After a few years of planning, Wang pledged $100,000 to the School to establish the Walter and Betty Guralnick Scholarship, a fund to support future generations of predoctoral students. The timing coincided with Guralnick’s 100th birthday—Wang’s gift to her cherished mentor and to HSDM.

“Walter Guralnick had a profound impact on his students and all those who surrounded him. Joy is someone who exemplifies his teaching, mentorship and values. Her decision to give a gift that will honor his legacy and give back to students is extremely generous and very much in the spirit of Walter’s kindness and generosity,” said Dean Bruce Donoff, DMD67, MD73. The Dean and his wife Mady made a generous gift to the Scholarship as well.

“I’m hoping the Scholarship will honor his legacy long after he’s gone,” Wang said. Guralnick passed away in September of 2017, but his memory continues to serve as an inspiration to Wang and many other HSDM alumni. Not only did Wang become an oral and maxillofacial surgeon like her mentor, but she emulates his values too.

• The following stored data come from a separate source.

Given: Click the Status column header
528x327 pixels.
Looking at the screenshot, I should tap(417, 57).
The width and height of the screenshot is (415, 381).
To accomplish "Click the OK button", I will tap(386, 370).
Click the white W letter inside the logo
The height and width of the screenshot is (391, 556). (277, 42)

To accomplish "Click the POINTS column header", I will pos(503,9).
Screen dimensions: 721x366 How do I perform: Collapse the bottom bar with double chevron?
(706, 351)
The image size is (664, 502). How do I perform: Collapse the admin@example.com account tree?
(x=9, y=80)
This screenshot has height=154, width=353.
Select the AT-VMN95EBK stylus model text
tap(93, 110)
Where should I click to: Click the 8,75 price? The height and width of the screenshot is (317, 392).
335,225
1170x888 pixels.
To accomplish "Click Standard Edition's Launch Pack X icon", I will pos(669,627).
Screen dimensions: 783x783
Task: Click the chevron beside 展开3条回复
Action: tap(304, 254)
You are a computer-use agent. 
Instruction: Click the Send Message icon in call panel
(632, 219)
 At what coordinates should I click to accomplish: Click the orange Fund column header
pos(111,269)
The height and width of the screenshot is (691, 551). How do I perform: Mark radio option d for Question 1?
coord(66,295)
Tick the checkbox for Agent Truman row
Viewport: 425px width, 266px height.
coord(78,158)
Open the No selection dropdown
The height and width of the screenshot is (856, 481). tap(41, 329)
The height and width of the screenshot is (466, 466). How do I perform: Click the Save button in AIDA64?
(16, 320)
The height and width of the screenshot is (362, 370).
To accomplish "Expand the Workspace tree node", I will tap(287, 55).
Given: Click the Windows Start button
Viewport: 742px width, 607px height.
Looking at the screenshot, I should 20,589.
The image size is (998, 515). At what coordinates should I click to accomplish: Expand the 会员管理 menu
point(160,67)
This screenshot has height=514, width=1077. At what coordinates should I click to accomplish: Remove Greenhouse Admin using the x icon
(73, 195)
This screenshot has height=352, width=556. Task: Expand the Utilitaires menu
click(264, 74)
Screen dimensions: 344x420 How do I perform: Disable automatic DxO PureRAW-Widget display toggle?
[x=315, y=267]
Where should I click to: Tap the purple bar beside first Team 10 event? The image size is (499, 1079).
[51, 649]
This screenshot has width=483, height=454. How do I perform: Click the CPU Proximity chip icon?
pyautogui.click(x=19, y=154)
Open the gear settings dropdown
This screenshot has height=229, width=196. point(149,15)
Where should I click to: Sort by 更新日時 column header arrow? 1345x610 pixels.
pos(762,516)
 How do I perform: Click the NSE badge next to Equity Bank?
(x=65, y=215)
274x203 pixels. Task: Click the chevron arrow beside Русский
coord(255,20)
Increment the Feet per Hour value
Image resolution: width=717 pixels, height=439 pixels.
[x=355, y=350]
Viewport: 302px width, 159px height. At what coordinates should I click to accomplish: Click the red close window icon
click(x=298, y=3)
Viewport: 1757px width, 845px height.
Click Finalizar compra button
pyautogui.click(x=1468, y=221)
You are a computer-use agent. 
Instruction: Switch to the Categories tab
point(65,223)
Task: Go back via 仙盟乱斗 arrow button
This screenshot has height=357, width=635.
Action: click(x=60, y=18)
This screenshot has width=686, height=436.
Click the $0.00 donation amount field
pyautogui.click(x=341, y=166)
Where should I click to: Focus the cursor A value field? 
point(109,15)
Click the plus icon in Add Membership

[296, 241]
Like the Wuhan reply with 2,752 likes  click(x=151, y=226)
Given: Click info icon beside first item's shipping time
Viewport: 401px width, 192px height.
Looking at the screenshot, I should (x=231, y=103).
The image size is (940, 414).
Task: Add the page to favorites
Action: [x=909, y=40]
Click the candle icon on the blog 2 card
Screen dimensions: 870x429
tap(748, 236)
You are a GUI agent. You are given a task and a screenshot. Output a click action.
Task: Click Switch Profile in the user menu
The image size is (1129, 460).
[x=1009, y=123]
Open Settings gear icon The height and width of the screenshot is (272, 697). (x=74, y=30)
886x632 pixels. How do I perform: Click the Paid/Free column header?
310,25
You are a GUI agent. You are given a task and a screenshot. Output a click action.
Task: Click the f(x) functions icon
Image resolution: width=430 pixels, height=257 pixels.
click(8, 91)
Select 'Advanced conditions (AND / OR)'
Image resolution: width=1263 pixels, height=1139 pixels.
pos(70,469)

“He set an example of service and giving back to the community,” said Wang. During her years as a student, Guralnick encouraged her to pursue travel fellowships that led her to serve in Vietnamese Detainee Camps in the South China Sea, and to Hanoi for work in an Oral Maxillofacial Surgery hospital.

The importance of giving back still resonates with her. While Wang now has a busy oral surgery practice in Sunnyvale, California, she recently traveled to Bangladesh for ten days on a mission to perform cleft palate surgeries with Smile Bangladesh, a nonprofit led by HSDM alumni Shahid Aziz, DMD96 and Jose Marchena, DMD96. 

“It’s the best of both worlds giving back to the community and working with HSDM classmates again,” Wang said. She plans to make volunteerism part of an annual trip with her classmates. While they live at opposite ends of the country, they keep in touch regularly.

“The people that you meet at HSDM become your lifelong friends,” she said.